Activities include Forest Leisure Cycling, hiring out and selling bicycles from a picturesque weather-boarded hut, a boon for those keen to make the most of more than 100 miles of cycle trails and routes winding through the New Forest. There’s a cricket club, founded in 1875, its pitch frequently cropped by free-ranging ponies. A golf club has spectacular forest views and the occasional hoofmark on the greens. Hacks, lessons and a pony club for eight to 16 year-olds is available at Bagnum Equestrian Centre, just west of Burley. There’s coarse fishing at Beeches Brook Fishery, a privately owned two-acre lake. Otherwise, as Burley is surrounded by the New Forest landscape, footpaths head off in every direction, to wander along, enjoying the wildlife and wide views.
Families will approve of the schooling. Little Deers nursery and Burley Primary are both Good says Ofsted, while Bransgore Primary, in the next village heading southwest, is considered Outstanding. At secondary level, Ringwood School, which covers the Burley area, is Good and independent Ballard School, less than seven miles away at New Milton, is rated Excellent by the Independent Schools Inspectorate (ISI) and Outstanding by the ISI in conjunction with Ofsted.
Deep in the forest, Burley is perhaps unexpectedly accessible for the commuter. It lies equidistant between Bournemouth and Southampton (both about 16 miles away). The A31 is a couple of miles drive and Brockenhurst mainline station is just seven miles – with London Waterloo in 90 minutes or so.
As for property, out of all the New Forest villages Burley probably has a bigger percentage of properties with equestrian facilities – purely because it is surrounded by forest.
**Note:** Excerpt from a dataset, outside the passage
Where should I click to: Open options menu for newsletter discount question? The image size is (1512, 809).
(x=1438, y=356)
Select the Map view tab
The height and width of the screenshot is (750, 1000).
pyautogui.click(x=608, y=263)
Strict planning controls also mean that Burley has more than its fair share of traditional chocolate boxy New Forest properties, many hidden down lanes and tracks. These have huge appeal as both family homes and holiday hideaways. However, with limited supply and high demand, such properties tend to sell quickly – some have been known to be snapped up within hours of coming to the market.
This is understandable: after all Burley makes the dream of living a free, foresty life not simply a fantasy.
“The market is phenomenal. Burley has always been popular as it’s one of the jewels of the New Forest; it’s one of the three Bs – Beaulieu, Brockenhurst and Burley. Anything we get just seems to fly out. We’ve even been selling property that isn’t on the books.
“It’s an aspirational village. Those living locally target it as a village they would love to live in one day, while people moving here from outside the area pick up on the fact that it is a little oasis in the middle of the New Forest. There is nowhere else quite like it. It is like an island in the New Forest, while geographically it’s very convenient.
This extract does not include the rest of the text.